◆ **Objectif**
Comment traduire en anglais cette phrase de l'extrait ci-dessous sur L'Œil du Quattrocento : « L'objectif de Michael Baxandall consiste à dégager le “style cognitif” du Quattrocento, sorte de “main invisible” qui règle le marché de la peinture. » ?

◆ **Passage extrait**
◆ ◆ ◆ ◆ ◆ ◆ ◆
Traduction française par Yvette Delsaut : L'Œil du Quattrocento, Paris, Gallimard.

Voici un "classique" de l'histoire de l'art publié il y a une quarantaine d'années. L'approche de Michael Baxandall se caractérise par une prise en compte aussi large que possible des conditions socio-économiques de production des oeuvres d'art afin de dégager la manière de percevoir et concevoir d'une époque ("the period eye", d'où le titre de la traduction française). Il s'agit de saisir les habitudes visuelles d'une classe de producteurs et de consommateurs ; ces habitudes leur ont été inculquées par la vie sociale et technique de leur temps ; elles assurent automatiquement une correspondance entre création et réception, un ajustement entre production et consommation : "His (the painter) public's visual capacity must be his medium". L'objectif de Michael Baxandall consiste à dégager le "style cognitif" du Quattrocento, sorte de "main invisible" qui règle le marché de la peinture.
◆ ◆ ◆ ◆ ◆ ◆ ◆
◆ **Données fournies**
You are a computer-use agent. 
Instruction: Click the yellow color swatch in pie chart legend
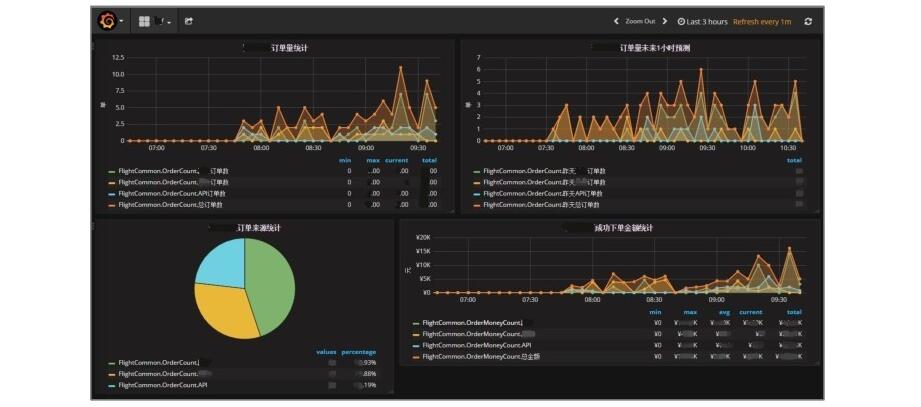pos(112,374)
◆ ◆ ◆ ◆ ◆ ◆ ◆
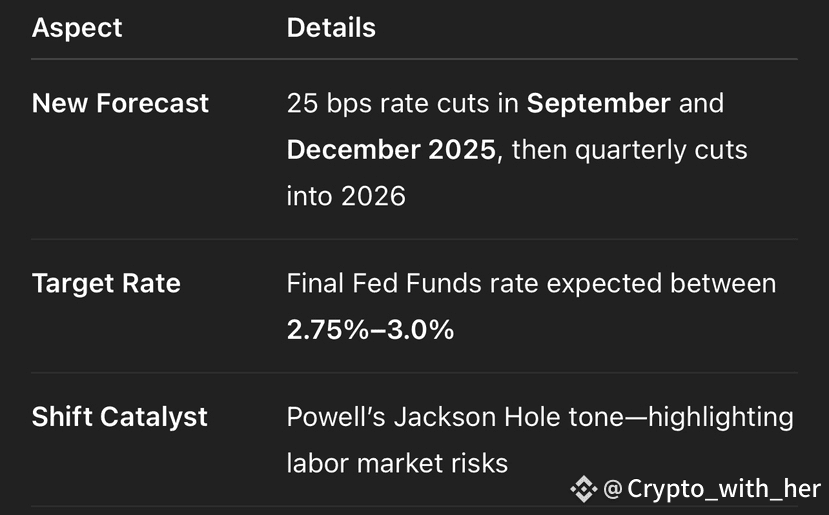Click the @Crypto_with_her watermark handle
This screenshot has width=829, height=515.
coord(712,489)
◆ ◆ ◆ ◆ ◆ ◆ ◆
◆ **Résultat obtenu**
Michael Baxandall's objective is to bring out the "cognitive style" of the Quattrocento, a sort of "invisible hand" that regulates the painting market.